Home > Party funding > Ashcroft’s tax status revealed

Ashcroft’s tax status revealed

Lord Ashcroft has confirmed what many had long suspected, he is a non-dom.

In the statement on his website, he reminds readers that he is not the only non-dom to give money:

My precise tax status therefore is that of a “non-dom”. Two of Labour’s biggest donors – Lord Paul (recently made a privy councillor by the Prime Minister) and Sir Ronald Cohen, both long-term residents of the UK, are also “non-doms”.

It is true that Labour have taken money from non-doms too, although this has not been as much of a secret.

It is also interesting to see another reference to Lord Paul being one of Labour’s ‘biggest donors.’ He has made substantial donations, but – as I have pointed out before – the donations recorded from the Electoral Commission from either Lord Paul or Caparo are nowhere near as much as those given over the years by the likes of Ashcroft, Sainsbury, Mittal, Fink or Rowland.

Now his status has been confirmed, not sure where the story will go from now. Obviously attention will turn to the Electoral Commission’s investigation of Bearwood Corporate Services, to consider whether it is carrying on business in the UK.

Another Ashcroft related question is whether he is on the electoral roll – some newspaper reports have previously suggested this is unknown. There is also the question of his promise a decade ago to take up permanent residence in the UK and how long his tax status was known to the Tories.

Moving away from Ashcroft, there is the issue of non-doms in general. As I have mentioned previously, the government have so far declined to bring into force an amendment to the law (passed in 2009) to prevent non-doms from giving money to political parties. You may ask why we should be concerned about non-doms giving money more than anyone else. The justification for restricting non-dom donors was advanced by Lord Campbell-Savours when the amendment was introduced in the House of Lords:

as individual citizens, we collectively pay our taxes in the belief that, having paid them, we have the right to influence how they are used. The payment of, and liability for, tax gives us and not others the right to decide. It is our money, not theirs. It is for us to decide which Government should be in place to spend the money raised from us as citizens through taxation. Those who are not liable to taxation are not entitled, through the use of their money, to influence the Government that is in place to decide how our taxes are spent. Why should a person who is not liable for tax in the United Kingdom influence the use of taxpayers’ money paid by those who are liable for tax?

The line of argument is similar to the rationale for restricting foreign donors –  suggesting that only those fully paying tax here have a sufficient stake in politics to be a donor to a party.

Some now argue that the donations are not the problem, but the position held by people such as Ashcroft.
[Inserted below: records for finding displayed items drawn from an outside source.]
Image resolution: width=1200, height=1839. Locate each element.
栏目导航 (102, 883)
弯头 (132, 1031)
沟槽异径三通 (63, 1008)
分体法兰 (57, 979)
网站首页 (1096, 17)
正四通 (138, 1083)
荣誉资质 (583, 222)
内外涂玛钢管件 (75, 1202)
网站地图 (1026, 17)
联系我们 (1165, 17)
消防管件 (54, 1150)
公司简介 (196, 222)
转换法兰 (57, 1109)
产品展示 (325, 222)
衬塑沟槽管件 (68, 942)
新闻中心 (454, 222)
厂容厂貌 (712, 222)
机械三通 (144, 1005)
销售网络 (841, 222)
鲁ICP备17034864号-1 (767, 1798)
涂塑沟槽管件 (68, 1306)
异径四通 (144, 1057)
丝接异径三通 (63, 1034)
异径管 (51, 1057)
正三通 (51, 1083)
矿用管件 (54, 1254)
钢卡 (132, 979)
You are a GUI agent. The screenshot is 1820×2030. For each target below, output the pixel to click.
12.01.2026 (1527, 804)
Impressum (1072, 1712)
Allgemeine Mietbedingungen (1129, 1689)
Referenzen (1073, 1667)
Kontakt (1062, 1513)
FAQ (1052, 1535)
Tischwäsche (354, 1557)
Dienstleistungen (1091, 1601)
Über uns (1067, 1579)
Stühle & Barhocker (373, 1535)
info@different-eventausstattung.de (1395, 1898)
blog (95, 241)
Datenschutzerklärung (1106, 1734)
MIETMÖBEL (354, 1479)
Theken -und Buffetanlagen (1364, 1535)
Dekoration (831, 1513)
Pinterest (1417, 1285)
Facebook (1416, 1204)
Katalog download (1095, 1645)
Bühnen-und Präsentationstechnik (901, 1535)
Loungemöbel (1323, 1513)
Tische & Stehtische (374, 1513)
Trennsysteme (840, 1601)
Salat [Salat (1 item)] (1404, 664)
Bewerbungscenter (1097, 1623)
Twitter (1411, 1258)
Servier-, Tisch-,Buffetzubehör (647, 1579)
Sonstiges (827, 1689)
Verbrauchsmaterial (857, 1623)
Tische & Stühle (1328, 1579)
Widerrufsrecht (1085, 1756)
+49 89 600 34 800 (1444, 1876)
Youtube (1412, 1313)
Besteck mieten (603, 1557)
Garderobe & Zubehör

Michael White advances this view in the Guardian today:

There’s nothing wrong with having rich backers, don’t forget. Voters have three choices. They can finance parties through taxes (they don’t like that); they can make small individual donations (not keen on that either); or they can leave it to rich firms and big trade unions (both very unpopular). Failing that it looks like rich men and women have to do it. Labour and the Tories each have a Lord Sainsbury.

Instead, according to White, Lord Ashcroft ‘is special because of his quite dominant role at HQ.’ I would not be so quick to dismiss the problems posed by ‘rich backers.’ But this obviously goes beyond non-dom donors. Non-dom donors face the additional objections outlined by Campbell-Savours. Yet even when people are domiciled in the UK for tax purposes , rich donors still pose a challenge to political equality. Some of the alternatives may not be popular, as Michael White notes, but can provide a fairer way to fund parties.